[Dataset entries]

⟨

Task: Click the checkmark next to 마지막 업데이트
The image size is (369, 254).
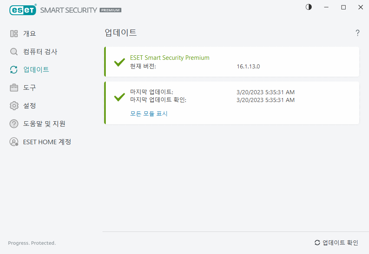Action: click(x=119, y=96)
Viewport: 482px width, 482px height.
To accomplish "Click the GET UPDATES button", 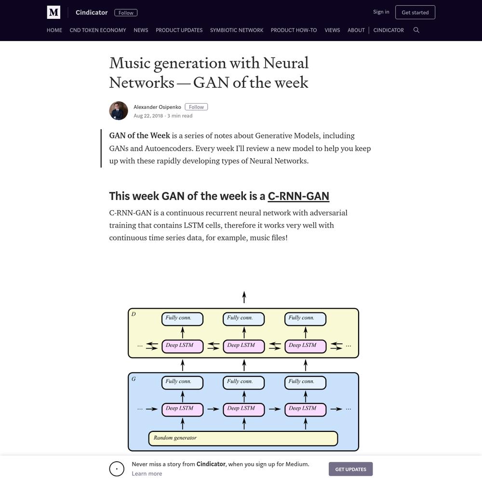I will [350, 469].
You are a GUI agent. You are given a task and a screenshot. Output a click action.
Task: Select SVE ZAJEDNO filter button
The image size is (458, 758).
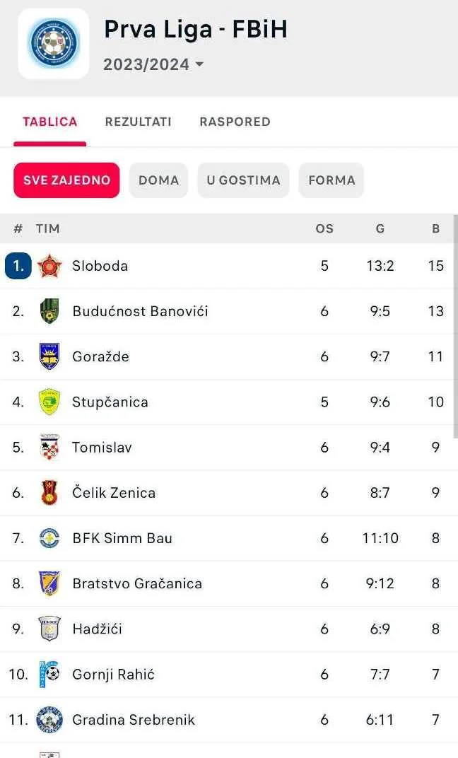pyautogui.click(x=66, y=180)
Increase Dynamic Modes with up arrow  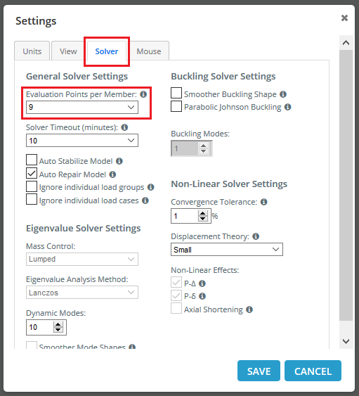click(58, 324)
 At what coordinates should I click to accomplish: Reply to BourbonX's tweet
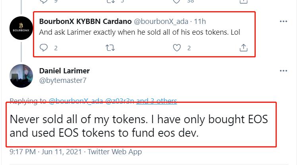[44, 48]
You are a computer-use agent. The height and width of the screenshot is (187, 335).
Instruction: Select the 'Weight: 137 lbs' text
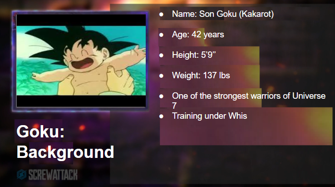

⟩

= EXERCISE PROMPT =
Only lines that include "Select" belong in the answer; return them from the entries above.

= ANSWER TO THIS EXERCISE =
Task: Select SVE ZAJEDNO filter button
Instruction: Select the 'Weight: 137 lbs' text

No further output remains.